Using Dagster with DuckDB#

This tutorial focuses on how to store and load Dagster's Software-defined Assets (SDAs) in DuckDB.

By the end of the tutorial, you will:

  • Configure a DuckDB I/O manager
  • Create a table in DuckDB using a Dagster asset
  • Make a DuckDB table available in Dagster
  • Load DuckDB tables in downstream assets

This guide focuses on storing and loading Pandas DataFrames in DuckDB. Dagster also supports using PySpark and Polars DataFrames with DuckDB. The concepts from this guide apply to working with PySpark and Polars DataFrames, and you can learn more about setting up and using the DuckDB I/O manager with PySpark and Polars DataFrames in the reference guide.


Prerequisites#

To complete this tutorial, you'll need:

  • To install the dagster-duckdb and dagster-duckdb-pandas libraries:

    pip install dagster-duckdb dagster-duckdb-pandas
    

Step 1: Configure the DuckDB I/O manager#

The DuckDB I/O manager requires some configuration to connect to your database. You must provide a path where a DuckDB database will be created. Additionally, you can specify a schema where the DuckDB I/O manager will create tables.
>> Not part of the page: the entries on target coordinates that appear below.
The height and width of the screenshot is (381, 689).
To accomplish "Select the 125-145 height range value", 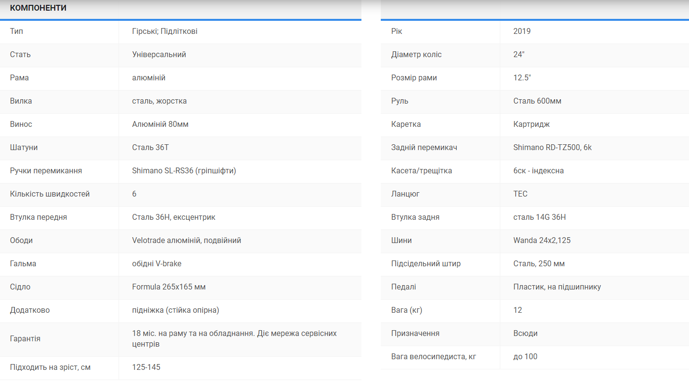I will click(x=146, y=367).
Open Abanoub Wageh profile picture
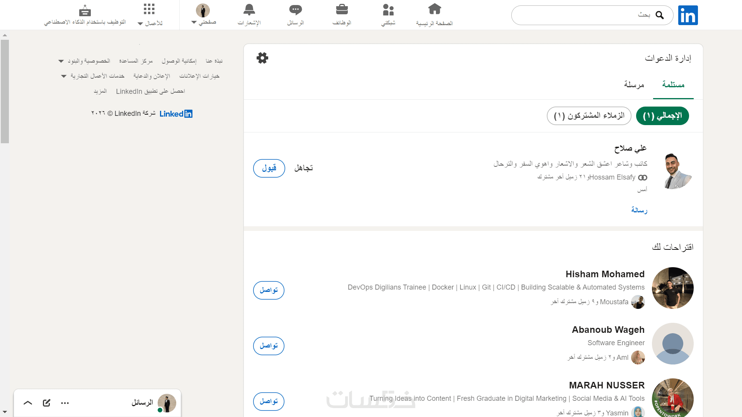This screenshot has width=742, height=417. (x=672, y=344)
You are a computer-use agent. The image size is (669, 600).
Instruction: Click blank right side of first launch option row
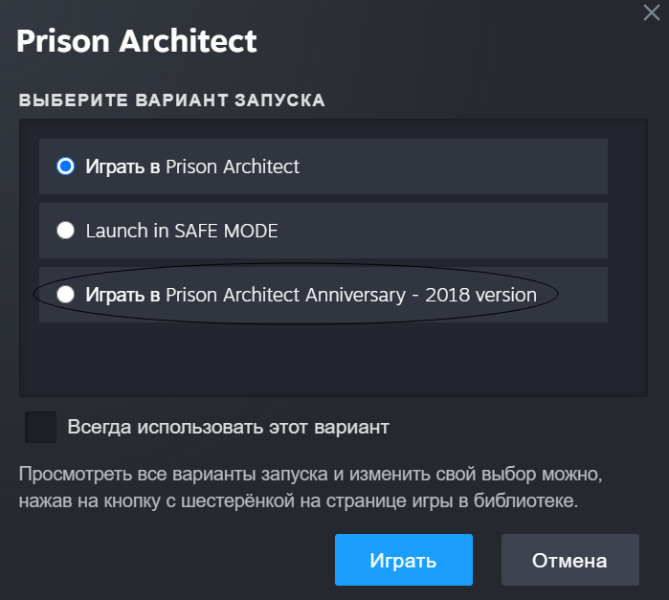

from dagster_duckdb_pandas import DuckDBPandasIOManager

from dagster import Definitions

defs = Definitions(
    assets=[iris_dataset],
    resources={
        "io_manager": DuckDBPandasIOManager(
            database="path/to/my_duckdb_database.duckdb",  # required
            schema="IRIS",  # optional, defaults to PUBLIC
        )
    },
)

With this configuration, if you materialized an asset called iris_dataset, the DuckDB I/O manager would store the data in the IRIS.IRIS_DATASET table in a database stored at path/to/my_duckdb_database.duckdb.

Finally, in the Definitions object, we assign the DuckDBPandasIOManager to the io_manager key. io_manager is a reserved key to set the default I/O manager for your assets.

For more info about each of the configuration values, refer to the DuckDBPandasIOManager API documentation.


Step 2: Create tables in DuckDB#

The DuckDB I/O manager can create and update tables for your Dagster-defined assets, but you can also make existing DuckDB tables available to Dagster.

Store a Dagster asset as a table in DuckDB#

To store data in DuckDB using the DuckDB I/O manager, the definitions of your assets don't need to change. You can tell Dagster to use the DuckDB I/O manager, like in Step 1: Configure the DuckDB I/O manager, and Dagster will handle storing and loading your assets in DuckDB.

import pandas as pd

from dagster import asset


@asset
def iris_dataset() -> pd.DataFrame:
    return pd.read_csv(
        "https://docs.dagster.io/assets/iris.csv",
        names=[
            "sepal_length_cm",
            "sepal_width_cm",
            "petal_length_cm",
            "petal_width_cm",
            "species",
        ],
    )

In this example, we first define our asset. Here, we are fetching the Iris dataset as a Pandas DataFrame and renaming the columns. The type signature of the function tells the I/O manager what data type it is working with, so it is important to include the return type pd.DataFrame.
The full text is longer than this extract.